**Source text**
Children, Guns, and the Bear of Toxic Stress

Within days of Donald Trump’s victory, I issued the following call to action:

As we go forward, holding our children close, we must be vigilant, and relentless. We must be creative and steadfast in our resistance.  We must harness the energy in our communities for social progress and educational equity—and for a society that is kind, and caring to all.


Kind and caring?   I was hallucinating, a symptom of post-traumatic stress disorder.

The zeitgeist continues to challenge.  Just keeping informed is torturous.  I lurk in the media jungle, an addict looking for an angry fix.  Then I cloister myself, the better to meditate, to find perspective on the surreal state of our union.  The news of atrocities is relentless.  The most recent one, at Marjory Stoneman Douglas High School, in Parkland, Florida, has set off yet another reckoning with the nation’s proclivity for violence.

America’s commander-in-chief, whose 5 draft deferrals kept him out of harm’s way, presides over all this with a narcissist’s bravado and futile attempts at empathy. Let’s arm teachers, he proposed. “I really believe I’d run in there even if I didn’t have a weapon,” he told a meeting of the nation’s governors at the White House, less than two weeks after the tragedy. Not everyone  would be qualified, of course.  “I want highly trained people that have a natural talent, like hitting a baseball, or hitting a golf ball, or putting,” he explained.

“The day that teachers carry guns is the day I leave the profession,” an educator I know declared on her Facebook page.  She works with kindergartners with special needs. I started grinding my teeth in my sleep.

In a listening session at the White House with survivors of the Florida shooting and other mass killings, the president elaborated on his plan.  Educators would need special training, he conceded.  “Anybody like it?” he asked. “It’s not something that I support,” said Nicole Hockley, whose six-year-old son Dylan died at Sandy Hook elementary school.  “I would rather arm them with the knowledge of how to prevent these acts from happening in the first place,” she said.  What a novel idea!

Wayne LaPierre was ecstatic. “To stop a bad guy with a gun, it takes a good guy with a gun,” he told the Conservative Political Action Conference to applause, highlighting the ever-present danger: “Every day young children are being dropped off at schools that are virtually wide-open soft targets for anyone bent on mass murder,” he said.  “Schools must be the most hardened targets in this country.”

Meanwhile, just in time for this spring’s bounty of protests, Florida’s governor, Rick Scott, with his A-plus rating from the NRA, signed a public safety law, named for the scene of the recent rampage. The night before, a 6-year-old had brought a loaded gun to Somerset Academy Lakes in West Palm Beach, a charter school that serves children from prekindergarten through fifth grade.

The law has some decent provisions. The age for purchasing firearms has been raised from 18 to 21, and the waiting period extended to three days. The legislators banned the sale or possession of “bump stocks,” an attachment that transforms a semiautomatic weapon into a machine gun. Additional funding has been set aside for a greater police presence, other security staff who go by the anodyne name of “school resource officers,” and mental health services (well, hallelujah).

**Source data**
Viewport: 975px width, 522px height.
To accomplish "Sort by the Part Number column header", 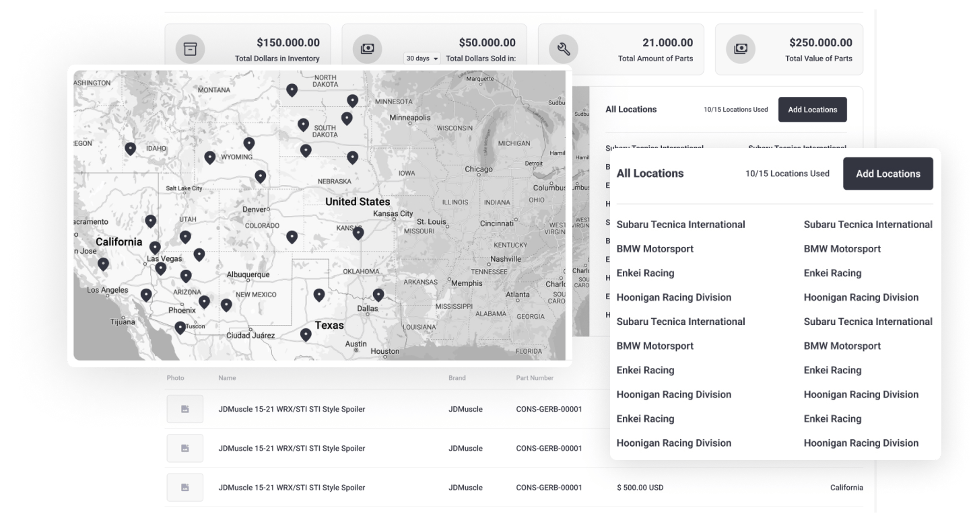I will (x=535, y=378).
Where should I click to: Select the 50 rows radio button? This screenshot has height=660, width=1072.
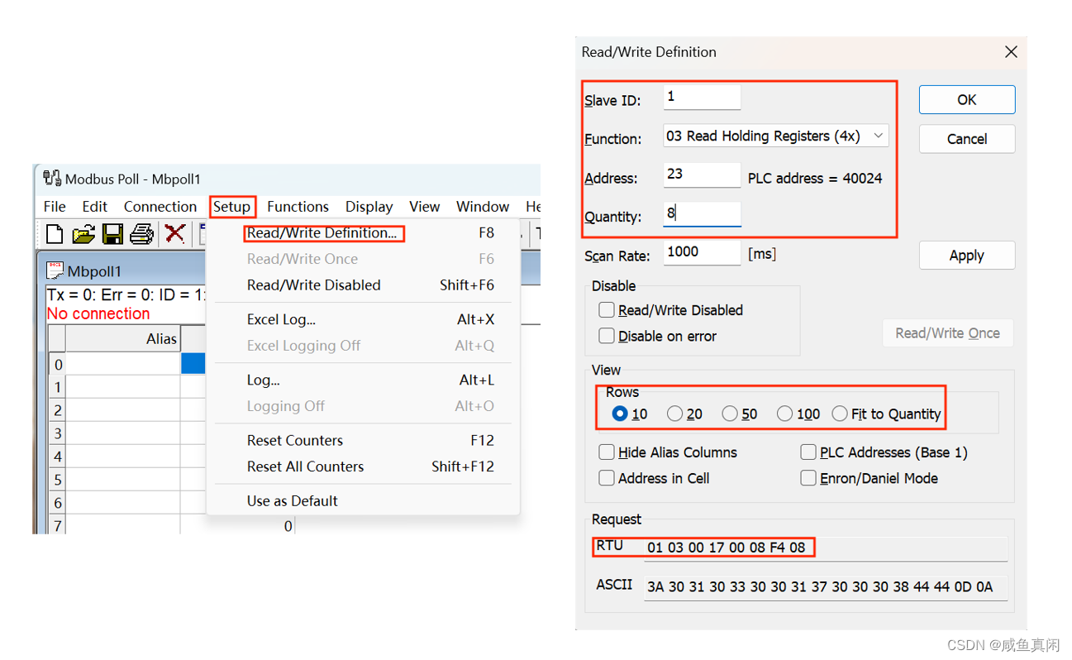[x=730, y=414]
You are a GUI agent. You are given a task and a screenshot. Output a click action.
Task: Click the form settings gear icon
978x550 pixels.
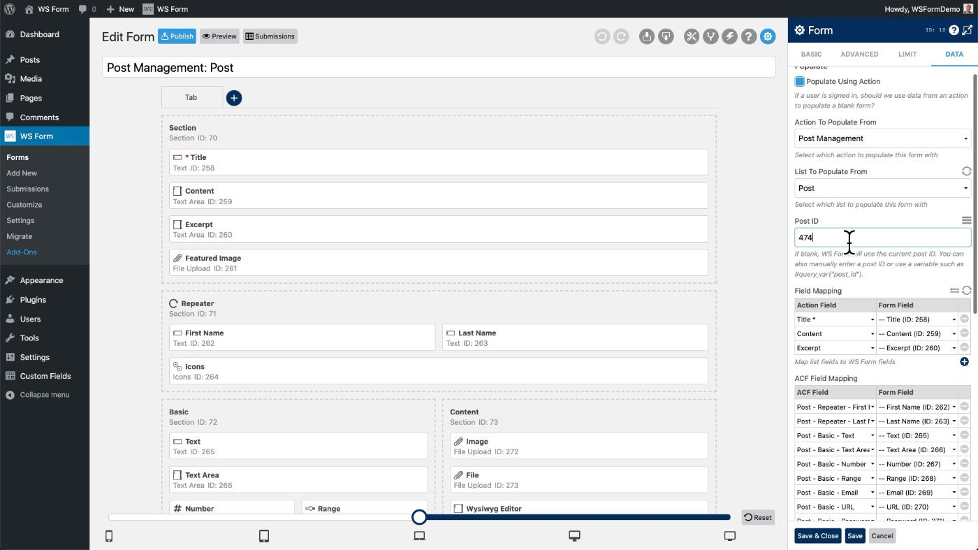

**What to do**
Repeat the part of the essay on guns in schools that runs between "Within days of" and "post-traumatic stress disorder.", inclusive, with no changes to its wording.

**Answer to this problem**
Within days of Donald Trump’s victory, I issued the following call to action:

As we go forward, holding our children close, we must be vigilant, and relentless. We must be creative and steadfast in our resistance.  We must harness the energy in our communities for social progress and educational equity—and for a society that is kind, and caring to all.


Kind and caring?   I was hallucinating, a symptom of post-traumatic stress disorder.